Pull out each line of the listing below that contains the string "This". Treat case as significant.

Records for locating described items
==================================================

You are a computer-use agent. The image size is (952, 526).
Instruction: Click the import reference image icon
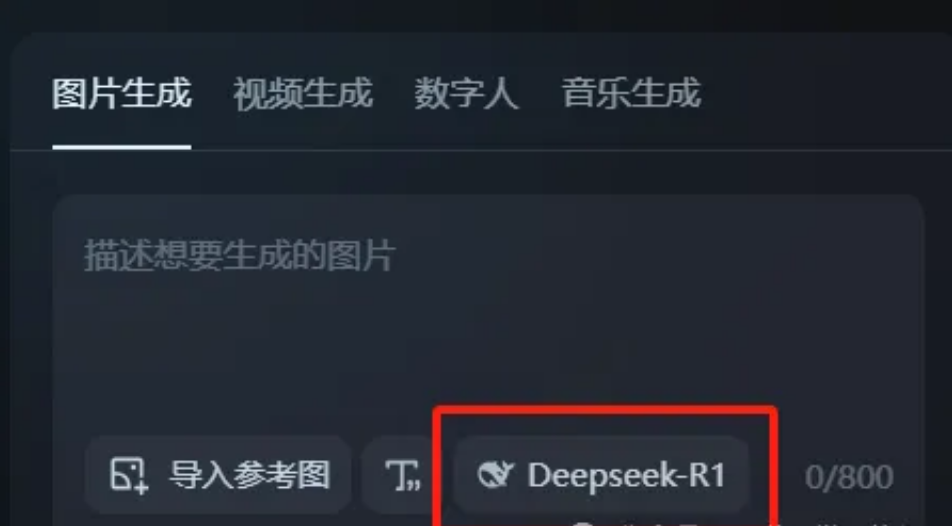tap(129, 475)
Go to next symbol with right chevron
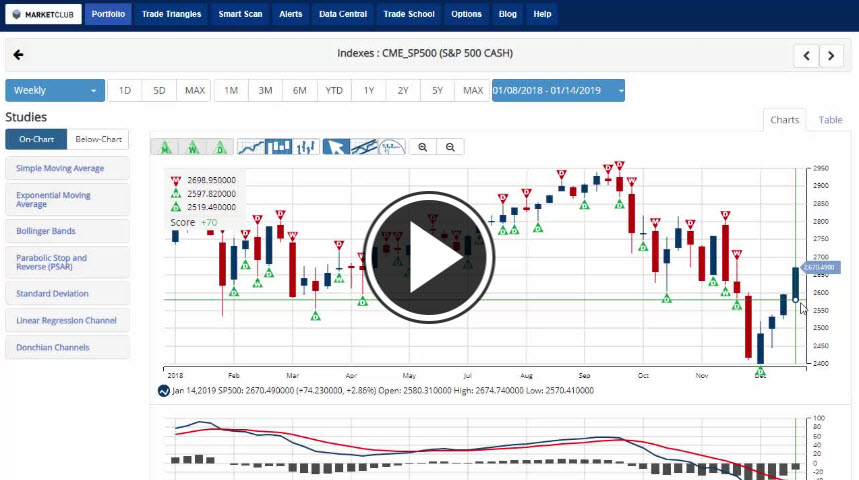 coord(832,56)
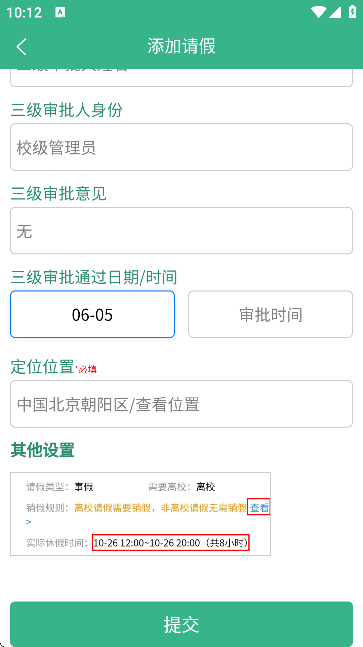Tap the cellular signal icon
The height and width of the screenshot is (647, 363).
335,12
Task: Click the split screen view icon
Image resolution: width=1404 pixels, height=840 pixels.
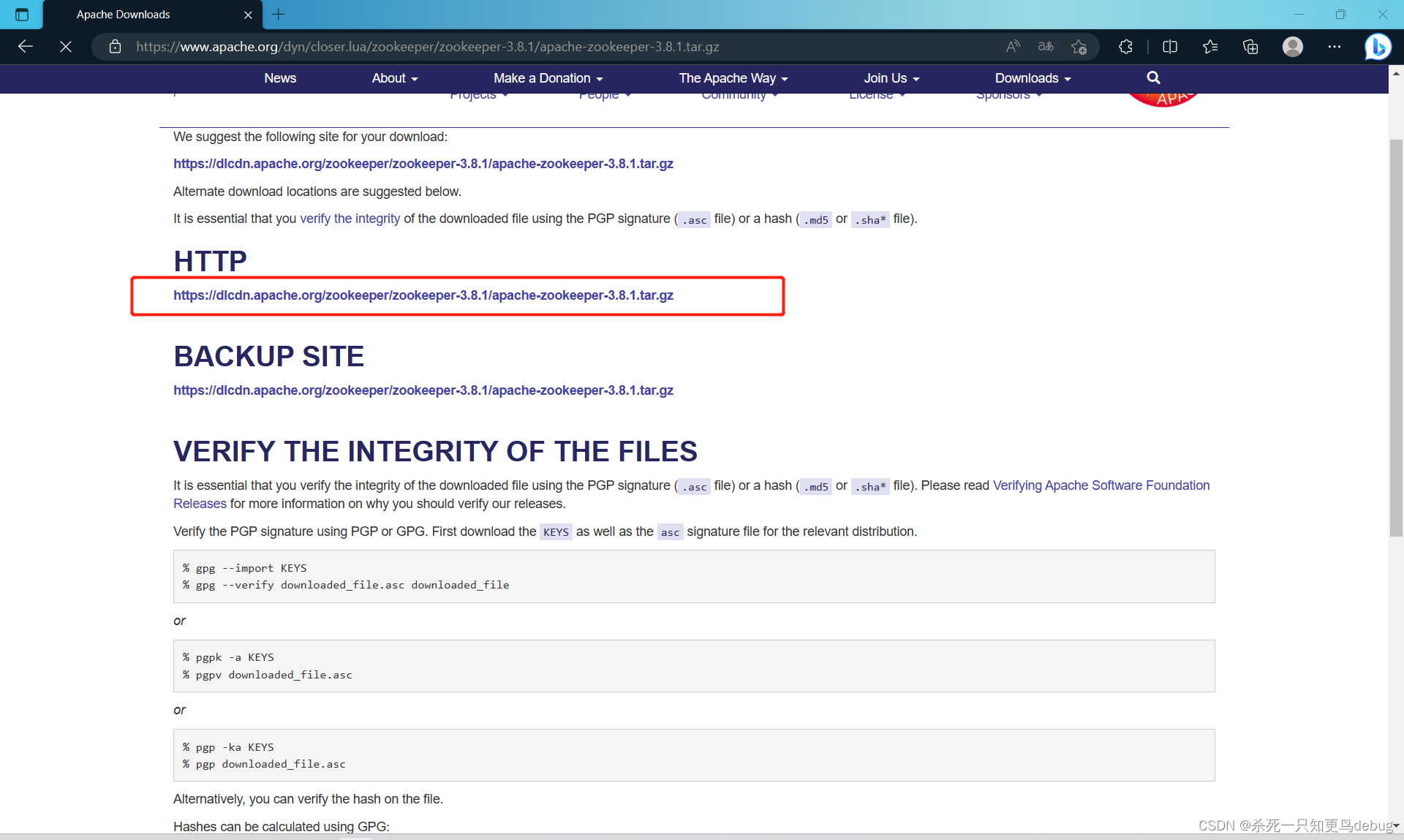Action: point(1169,46)
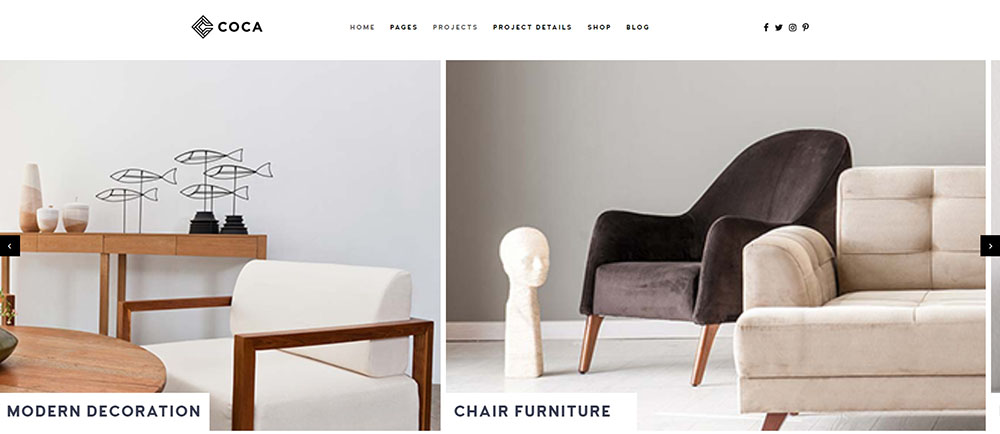Advance to next slide arrow
Viewport: 1000px width, 434px height.
[990, 245]
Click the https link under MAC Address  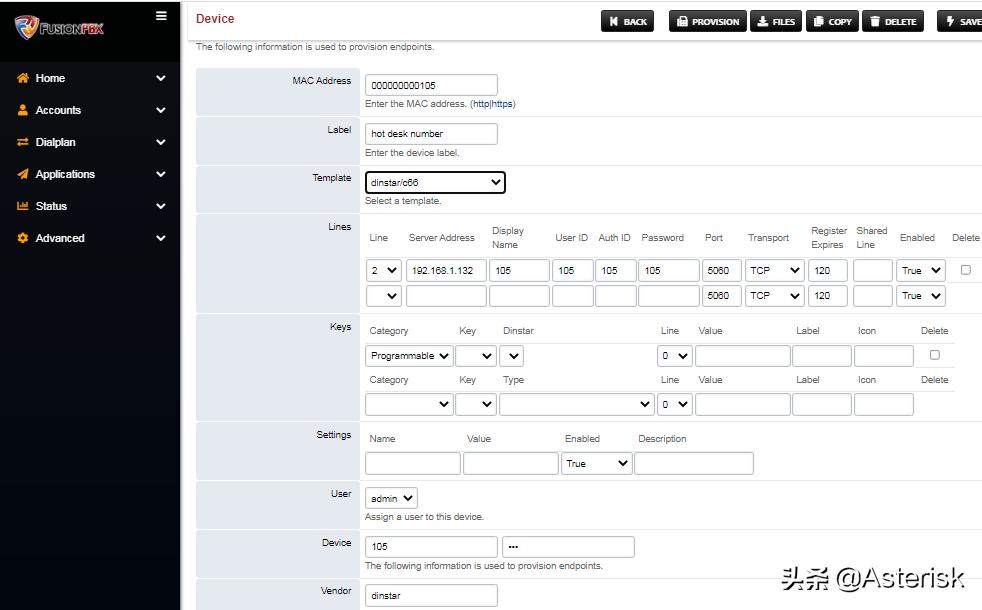tap(502, 104)
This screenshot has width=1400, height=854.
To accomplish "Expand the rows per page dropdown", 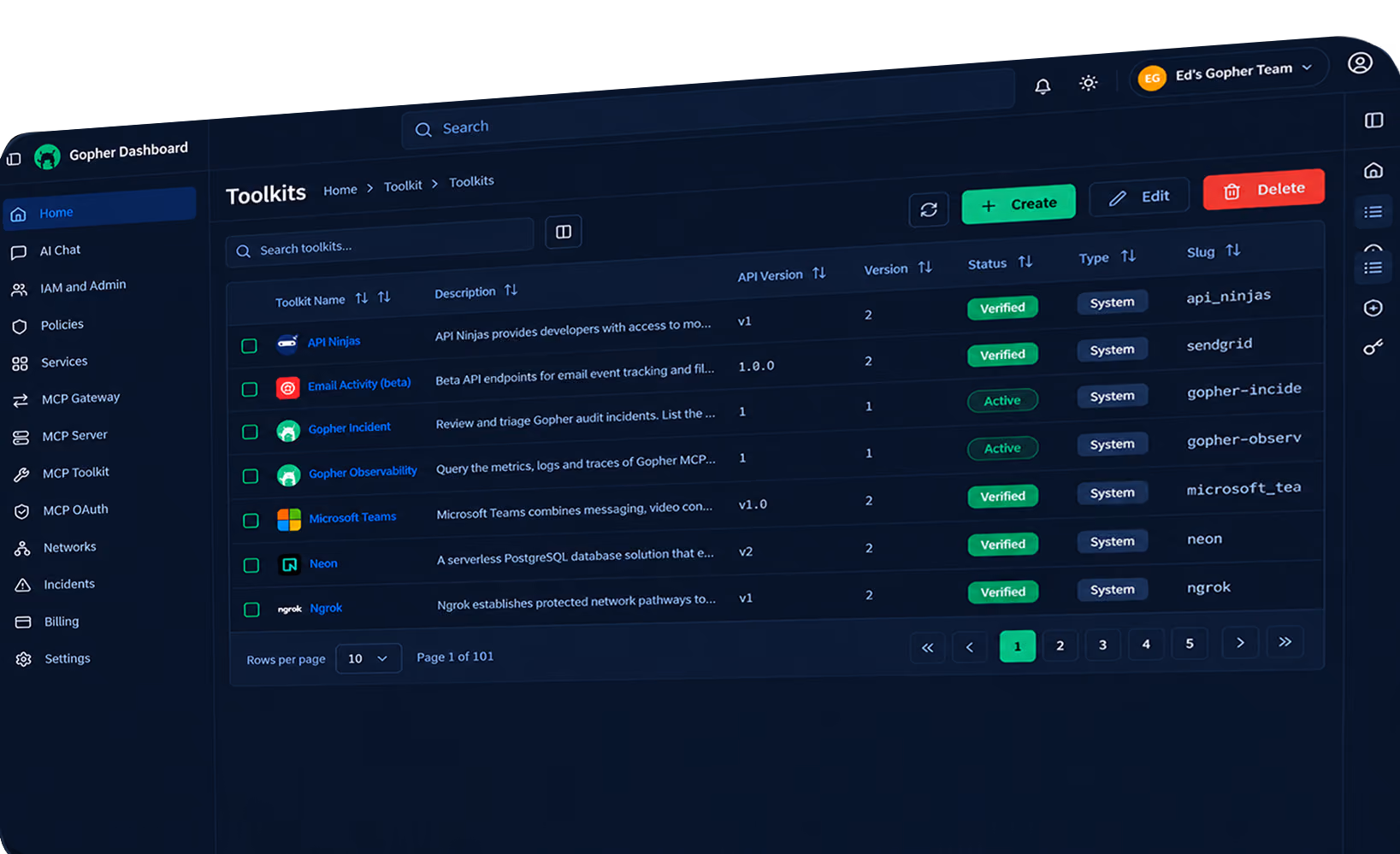I will coord(369,658).
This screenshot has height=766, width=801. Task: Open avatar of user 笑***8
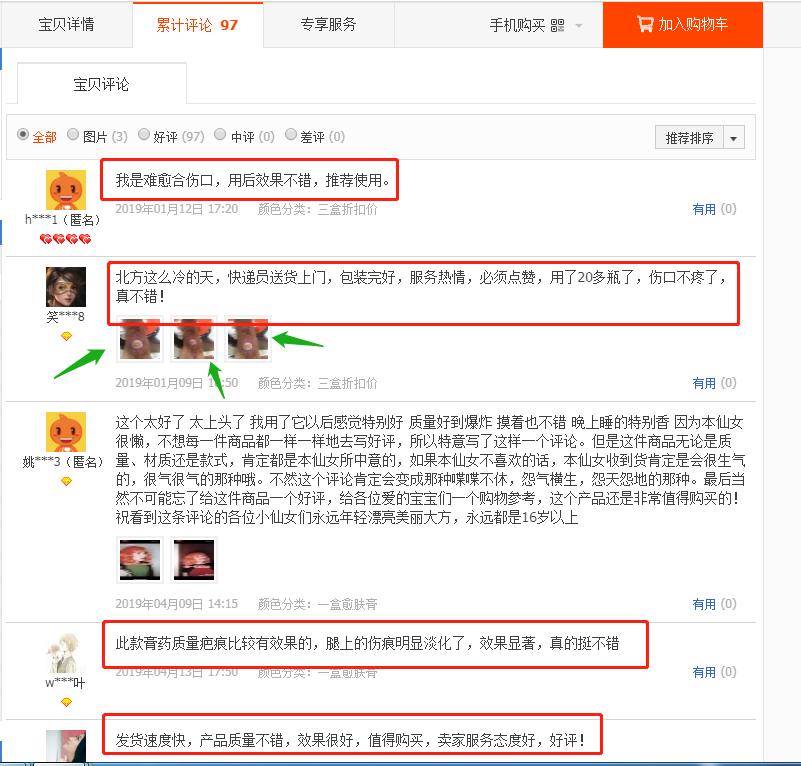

==================================================

FINISHED EXERCISE:
This screenshot has width=1400, height=854.
This screenshot has height=766, width=801. Task: Open avatar of user 笑***8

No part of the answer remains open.